-- Start Supplied records --

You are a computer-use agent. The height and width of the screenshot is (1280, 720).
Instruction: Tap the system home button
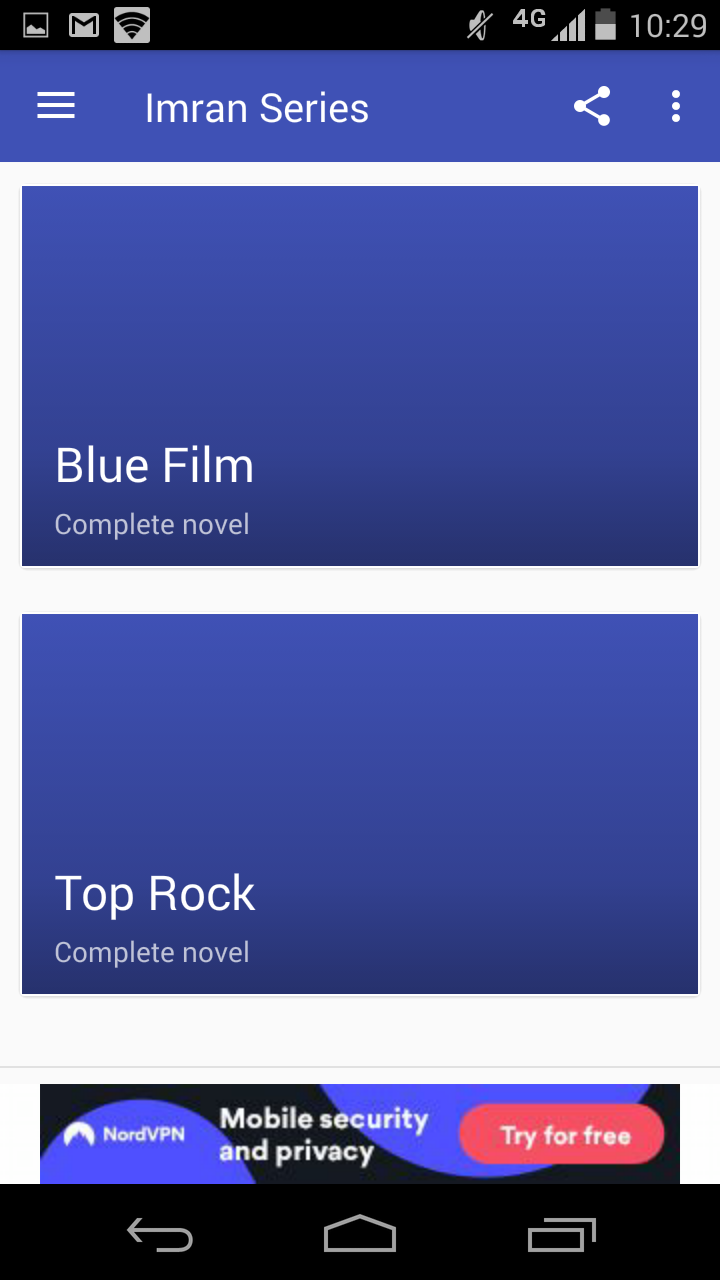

-- End Supplied records --
-- Start Supplied records --

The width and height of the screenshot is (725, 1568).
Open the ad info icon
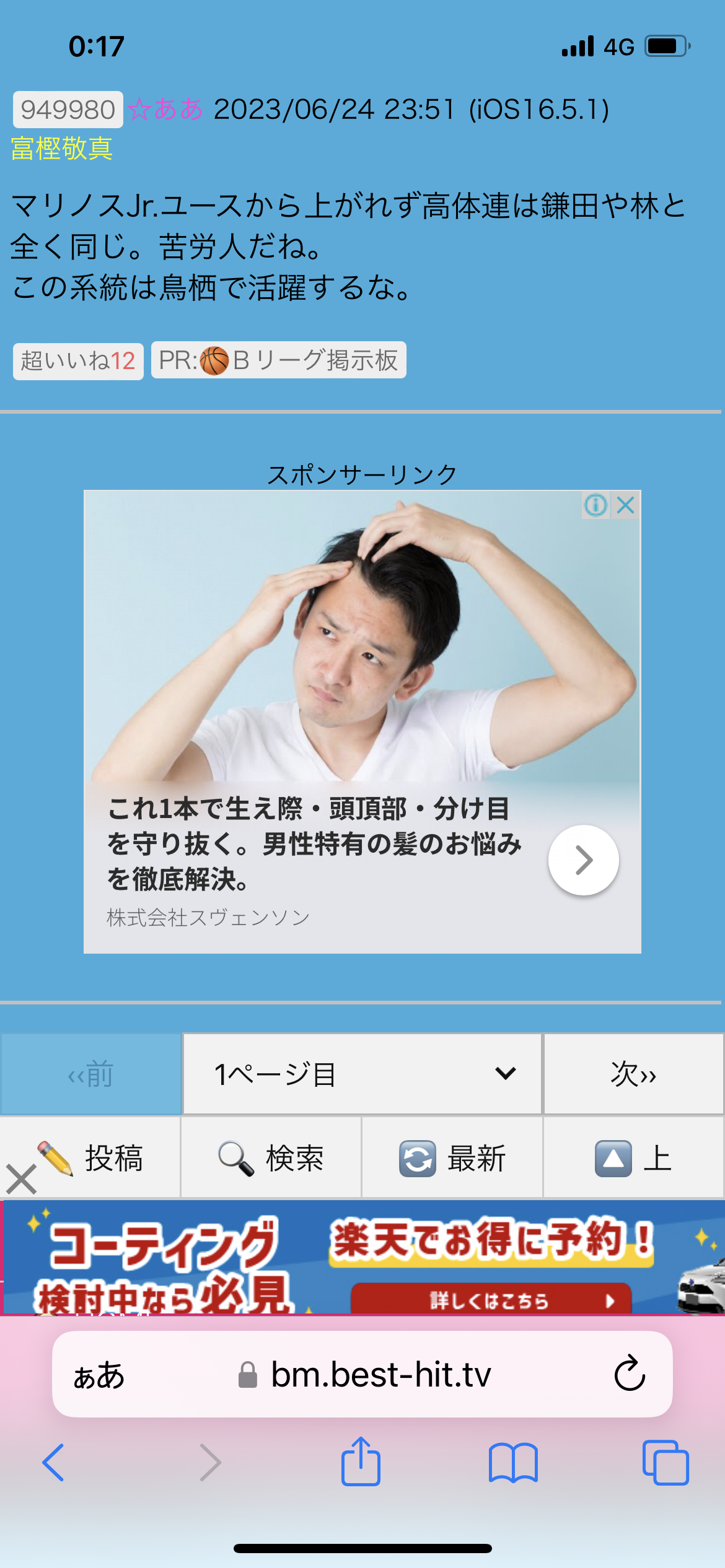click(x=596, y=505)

-- End Supplied records --

# [Exercise details]
Format the lines from the one containing "You are a computer-use" through the one containing "Instruction: Tap the system home button", both included, as a JSON list of strings with one string per line and blank lines omitted.

# [Final result]
[
  "You are a computer-use agent. The height and width of the screenshot is (1280, 720).",
  "Instruction: Tap the system home button"
]